Eisenberger e colaboradores (por exemplo: Eisenberger, NI. Social pain and the brain: controversies, questions, and where to go from here. Annual Review of Psycholofy. 2015 Jan 3;66:601-29)  têm levantado inúmeras evidências mostrando que a dor social, como os sentimentos dolorosos que decorrem da rejeição, exclusão social ou perda social, dependem de algumas das mesmas regiões neurais que processam a dor física, destacando a sobreposição da dor físico e da dor social, algumas vezes dita dor emocional. Eisenberger e equipe usando dados de experimentos muito bem delineados têm proposto a teoria da “representação compartilhada” da dor social, isto é, a teoria da experiência social adversa a qual sugere que a rejeição e as experiências relacionadas se acumulam nos sistemas cerebrais que evoluíram para representar a dor física. Assim considerando, as experiências de rejeição social e dor física, têm muitos atributos psicológicos e biológicos comuns. Ambos os tipos de sofrimentos são freqüentemente descritos usando palavras muito semelhantes (há uma homologia entre dor social e dor física, ou seja os mesmos descritores verbais) e envolvem sistemas reguladores biológicos semelhantes, tais como opioides endógenos e oxitocina. Ademais, suas descobertas têm sugerido a partir da ferramenta de Ressonância Magnética Funcional (fMRI)  que a dor física e a rejeição social ativam regiões cerebrais comuns. Esses achados foram interpretados como evidência de que a dor e a rejeição compartilham representações cerebrais comuns. Embora a teoria da “representação partilhada” não afirme que os sistemas neurais subjacentes à dor e à rejeição sejam exatamente os mesmos, afirma que existem representações partilhadas nas regiões do cérebro que se pensa representarem informação afetiva e sensorial de uma forma independente da modalidade. Essas regiões incluem aquelas importantes para representar o sofrimento afetivo em muitas condições (por exemplo, o córtex cingulado anterior dorsal e a ínsula anterior e aquelas que representam informações somatossensoriais mais especificamente (por exemplo, a ínsula posterior dorsal e córtex somatossensorial secundário). 
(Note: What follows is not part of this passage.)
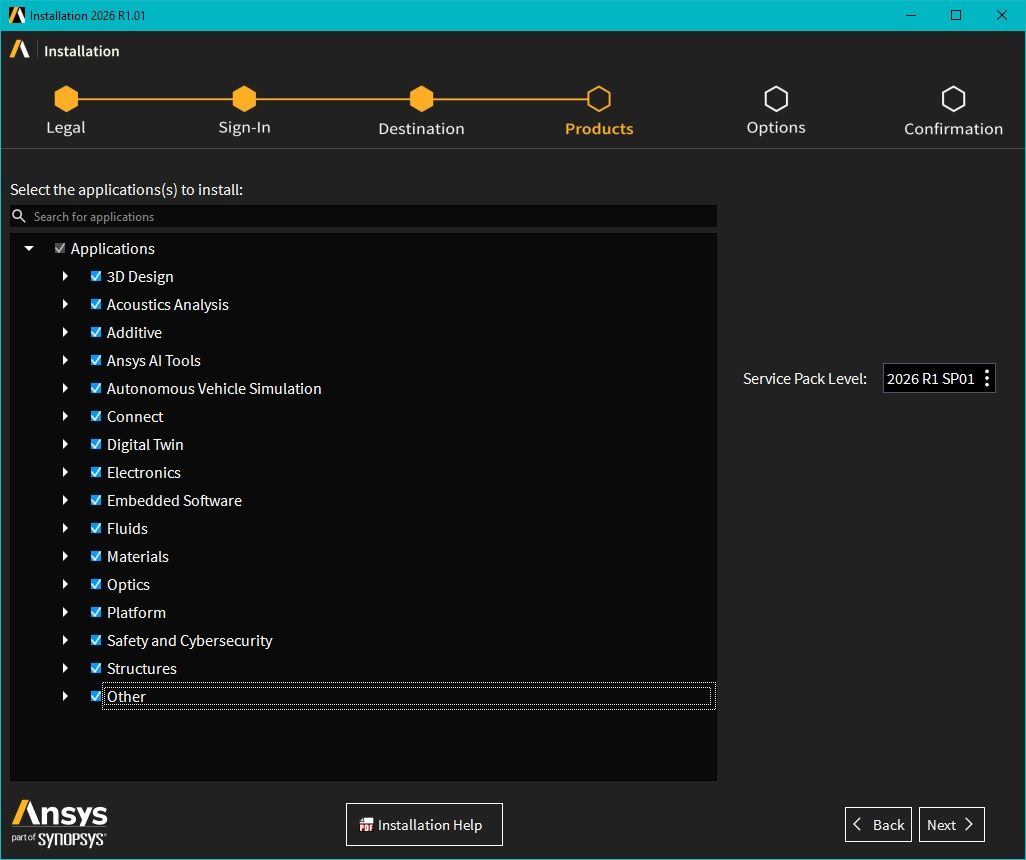
Task: Uncheck the 3D Design checkbox
Action: click(96, 276)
Se a teoria for, com mais estudos corroborada, certamente, a forma como as experiências de rejeição são representadas no cérebro terão grande significado teórico para a compreensão dos processos sociais e emocionais, e implicações translacionais para avaliar e tratar condições clínicas influenciadas por fatores sociais. Dito de forma mais enfática: estamos revelando como o cérebro torna a mente consciente. Talvez, por isso, o Psicofísico brasileiro, em algum momento, tenha escrito: “A dor que sinto só não é mais intensa, porque a compartilho com os amores de minha vida”.